The Republican conservative complex (Rcc) persists in making insinuations about Social Security's role in creating the national debt. But the reality is that the budget cannot be balanced and the national debt cannot be reduced by changing Social Security in any way unless the program is absorbed into the general fund budget and the payroll tax, which is the sole source of Social Security funding and cannot be used for anything else by law, is eliminated-- not just the seven percent we taxpayers pay but the seven percent that our employers pay as well. In other words, if the Rcc wants to address our debt through Social Security benefit reductions, they will have to reduce tax revenues by at least the amount of the reductions: a wash that would serve no purpose but the one they have been trying to achieve since the New Deal. That's right. Reducing Social Security benefits is just the first step toward eliminating the program all together because in reality, reducing Social Security benefits cannot reduce either the national debt or the deficit.

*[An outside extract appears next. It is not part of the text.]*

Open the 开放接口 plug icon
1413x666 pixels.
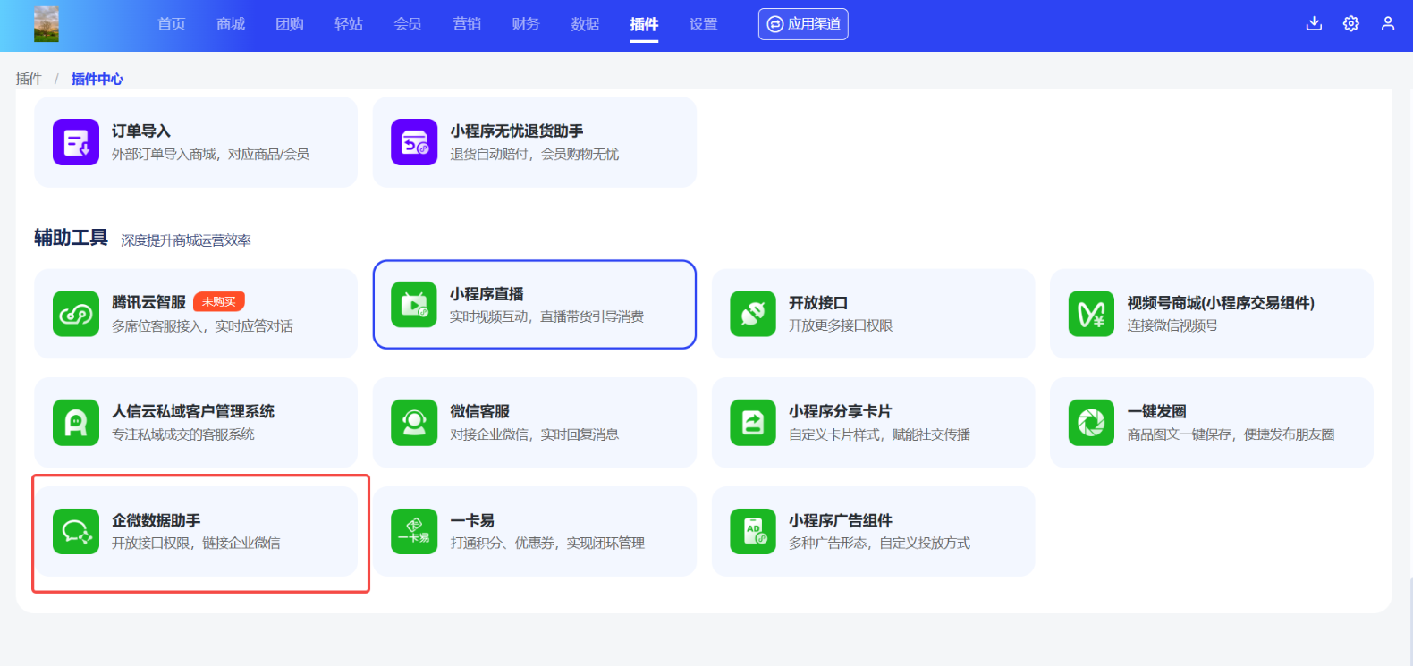pos(753,314)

I know how some of you are reacting: it's just another conspiracy theory, or Eric Canter and McBoehnell (Mitch McConnell and especially John Boehner) aren't smart enough to figure out such a scam. But whether they have devised the plan or just intuit that they can get rid of Social Security by attrition and reduce the debt simultaneously, that is what they are intent on doing. Because if they merge both the revenue from Social Security's payroll tax and the benefit payments to Social Security recipients into the general fund, they eliminate a distinct tax-- and you know how the Rcc obsesses about taxes-- and at the same time they eliminate the safe repository of the funds to pay the benefits that they don't want to pay anyway so that they can keep the funds that are already in it, which they have already spent anyway. As an ancillary benefit for the Rcc, by eliminating the Social Security Trust Fund they eliminate the need to repay to the fund the trillions of dollars the federal government has already borrowed from it and hence owes the fund: trillions of dollars of debt disintegrated with nothing but a few strokes of the pen. Then, if the Republicans are in power at the time, they can say that their fiscal responsibility eliminated a massive portion of the debt problem. They think that no one will notice that it is really just a shell game that they are playing and that we, America, are the ones being conned.

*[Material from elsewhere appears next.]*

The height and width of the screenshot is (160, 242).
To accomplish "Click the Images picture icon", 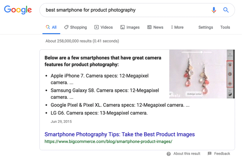I will (x=123, y=27).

What disturbs me most is how few people seem to be onto the Rcc. For example, on several occasions, I have heard David Gregory of Meet the Press talk about reducing entitlements like Social Security to balance the budget. Last Sunday, he tried to get Eric Cantor to admit that he needed to advocate reductions in Social Security if he wanted to balance the budget. And while Cantor was very coy about it then, refusing to give a real comment on the subject, in the end he will reluctantly-- gleefully underneath it all-- acquiesce in what seems to be becoming the mantra even the progressives among us are chanting...cut entitlements, cut entitlements, Om. And Gregory asked the same question of Harry Reid last week, though Reid's response was that reducing Social Security was not necessary: half of the right answer. So, the danger is that those of us who believe that the social awareness and compassion that have spawned what we refer to colloquially as "the social safety net" will unwittingly ask the Rcc to take it away from not just us but our grandparents and our grandchildren as well little by little. We are being duped into being their enablers-- accomplices in building the petard that will hoist us all. I can recall only one commentator who has expressed the reality about Social Security on television and he was one of Rachel Maddow's frequent guests. Almost everyone is ignoring the fact that even the President's debt reduction commission's preliminary report said that strengthening Social Security by changing benefit structure or revenue would not reduce the debt or balance the budget. In bullet number five on page 43 of their report, they recommended that we, "Reform Social Security for its own sake, not for debt reduction." That is an exact quote and the report is on the internet, so you can look it up for yourself, as can the Rcc. I hope you do, but they won't.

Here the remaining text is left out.